Let $K/F$ be a field extension, $t,w \in K$ such that $t$ is transcendental over $F$ and $w$ is transcendental over $F(t)$. Prove that for any positive integer numbers $n$ and $m$ the equality $[F(t,w):F(t^n,w^m)]=nm$.
This is what I did:
$$[F(t,w):F(t^n,w^m)]=[F(t,w):F(t,t^n,w^m)]·[F(t,t^n,w^m):F(t^n,w^m)]=[F(t,w):F(t,w^m)]·[F(t,w^m):F(t^n,w^m)]$$
For proving that $[F(t,w):F(t,w^m)]=m$, I use the polynomial
$$p(X)=X^m-w^m\in F(t,w^m)[X]$$ and I want to say it's irreducible over $F(t,w^m)$, $irr(w,F(t,w^m))=X^m-w^m$. It's monic and $w$ is a root of $p(X)$ but I don't know how to see it's irreducible over $F(t,w^m)$ and don't know how to use the fact that $w$ is transcendental over $F(t)$ to obtain the number $m$.
Very good start.
Lemma: If $w$ is transcendental over $L$, then $|L(w):L(w^m)|=m$.
Proof: Clearly $x^m-w^m\in L(w^m)$ is a witness for the degree being at most $m$.

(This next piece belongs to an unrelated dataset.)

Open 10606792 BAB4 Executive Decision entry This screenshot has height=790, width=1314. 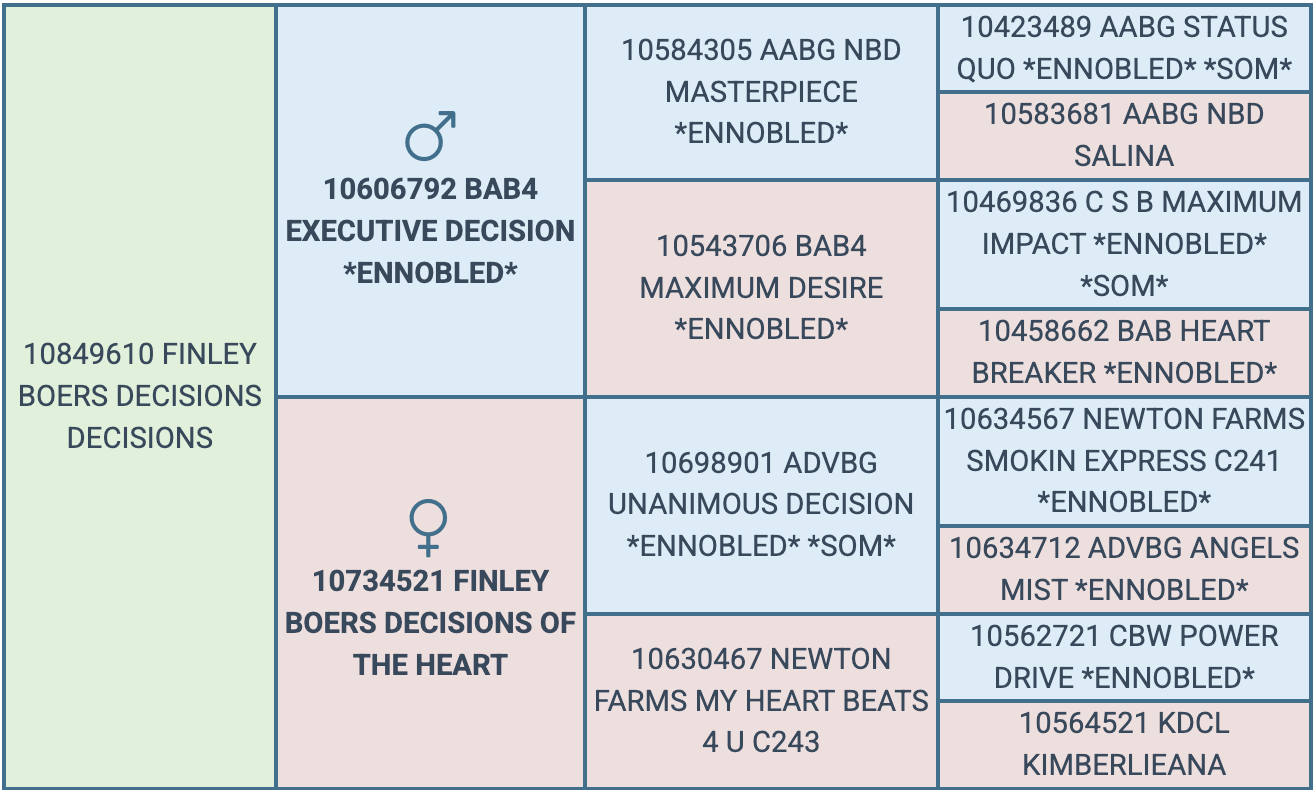[x=430, y=231]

We show that there is no nonzero polynomial $f(x)\in L(w^m)$ of degree $r$ less than $m$ such that $w$ is a root of $f$. Given such an $f$, its coefficients (elements of $L(w^m)$) can be expressed as rational functions of $w$ over $L$. We may multiply by all the denomiators, and obtain an $f$ such that all coefficients are polynomials of $w^m$ over $L$. So $f(x)= \sum\limits_{i=0}^{r} g_i(w^m)x^i$. Let $a_sw^{ms}$ be the leading term of $g_r(w^m)$. Substitute $w$, and collect like terms to obtain a polynomial in $L(w)$. But nothing can cancel the monomial $a_sw^{ms+r}$, as the only term of the form $cw^{ms+r}$ comes from $a_sw^{ms}w^r$. Indeed, surely nothing can cancel it in the product $g_r(w^m)w^r$, i.e., when we substitute into the main term. As for the other terms, the polynomial coefficient $g_i(w^m)$ consists of terms where the power of $w$ is divisible by $m$, and the $x$-power has exponent between $0$ and $r-1$. So the powers of $w$ that you obtain after the substitution $x=w$ and multiplication all have exponents incongruent to $r$ $\pmod m$ in those terms (this is the point where $r<m$ is used). Thus we obtain a nonzero polynomial of $w$ over $L$, and hence $f(w)\neq 0$.
Using this lemma, clearly $|F(t)(w):F(t)(w^m)|=m$ by $L=F(t)$. Somewhat less obviously, but we also obtain $|F(w^m)(t):F(w^m)(t^n)|=n$ by $L=F(w^m)$. In order to use the lemma, just show that $t$ is also transcendental over $F(w^m)$. (Use proof by contradiction and the fact that $w$ is transcendental over $F(t)$.)